Wer darauf besteht, dass seine Suchmaschine automatisch die Restaurant in seiner Nähe und nach seinen Vorlieben findet, darf sich nicht beschweren. Dezentrale Suchmaschinen bräuchten zwei Sekunden länger, und wir wären wieder etwas mehr Herr unserer Daten. Morozov erinnert an die Reduktion klimaschädlicher Gase: Wer meint, mit immer noch mehr "grünem" Konsum die Welt zu retten, hat nicht begriffen, dass Wachstum das eigentliche Problem ist. Auch im Digitalen. Mehr Information, mehr Transparenz, mehr Datenverkehr – mehr Kontrolle!
Ausweichen oder Aufhalten?
Ist es ein Zufall, dass nur die Europäer darüber nachdenken, wie man diesen Sturm der Geschichte nicht aufhält, sondern vor allem wie man ihm ausweicht? Der französische Philosoph Thierry Pacquot überlegt, ob der Mittagsschlaf nicht eine prima Idee wäre, um sich der "ökonomisierten Zeit" zu entziehen. Eine Frau aus Brasilien bedeutet dem sympathischen Franzosen mit der Weinbauernfrisur, dass man für diesen Schlaf sozial bereits gut gebettet sein müsse.
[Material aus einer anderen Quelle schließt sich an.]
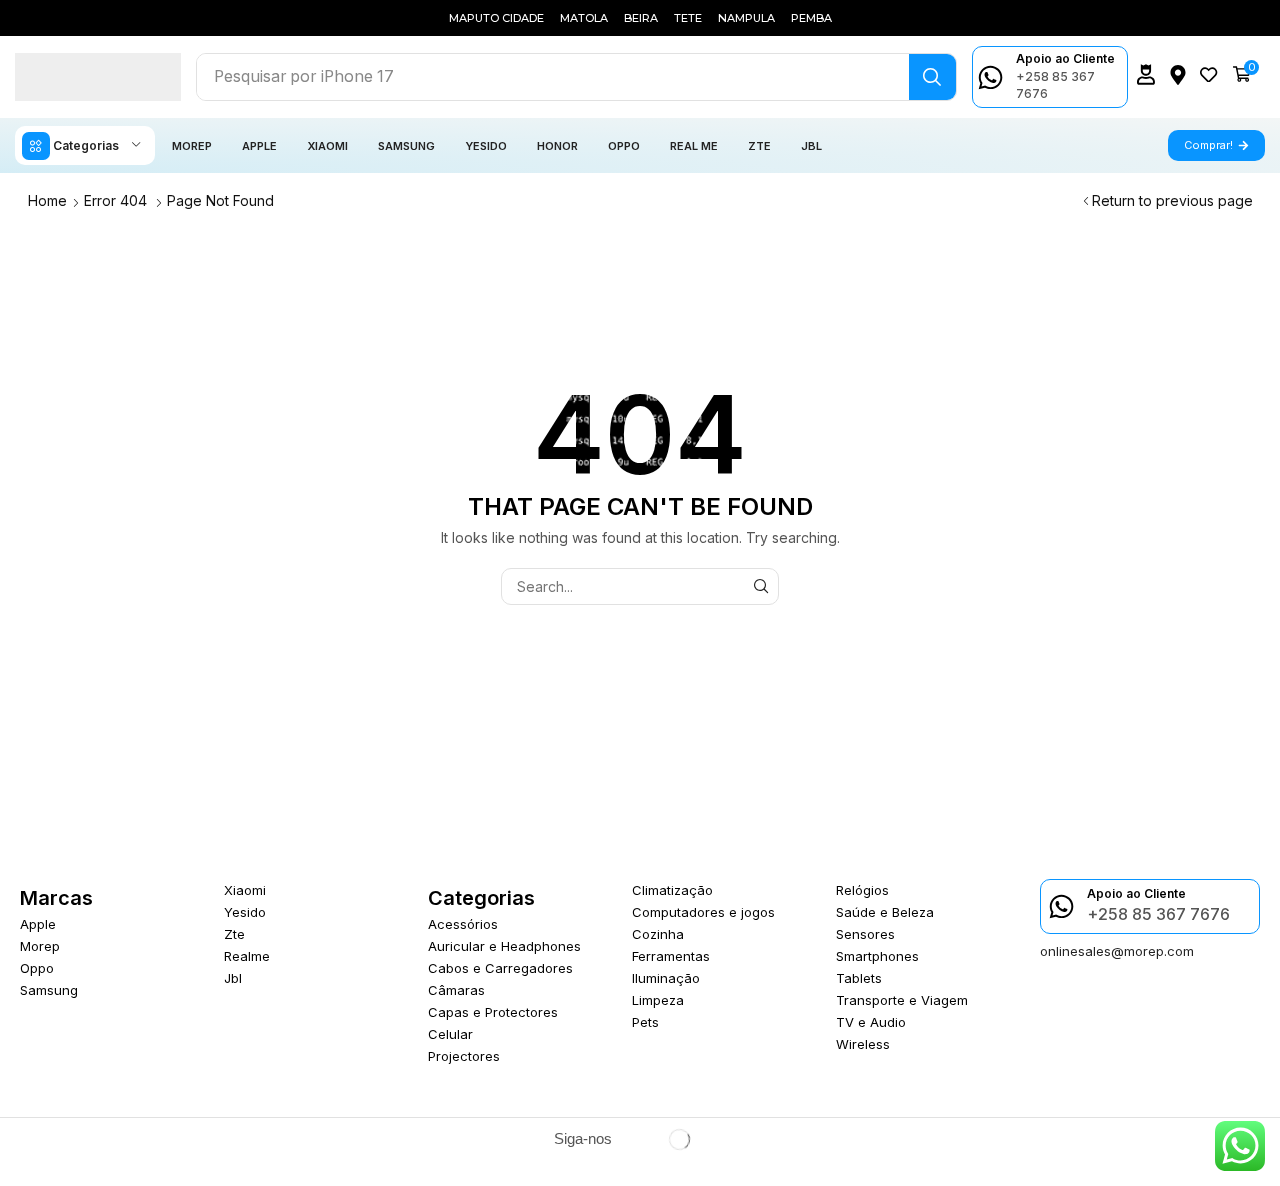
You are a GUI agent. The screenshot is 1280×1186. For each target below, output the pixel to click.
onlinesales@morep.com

Und auch der in Hamburg lehrende Schweizer Soziologe Urs Stäheli denkt übers Neinsagen, Abschalten und Aussteigen nach. Wie der Theoretiker Felix Stalder, der an der Zürcher Hochschule für Gestaltung lehrt, weiß aber auch Stäheli, dass diese Verweigerungen allermeistens nur Lösungen für Privilegierte sind.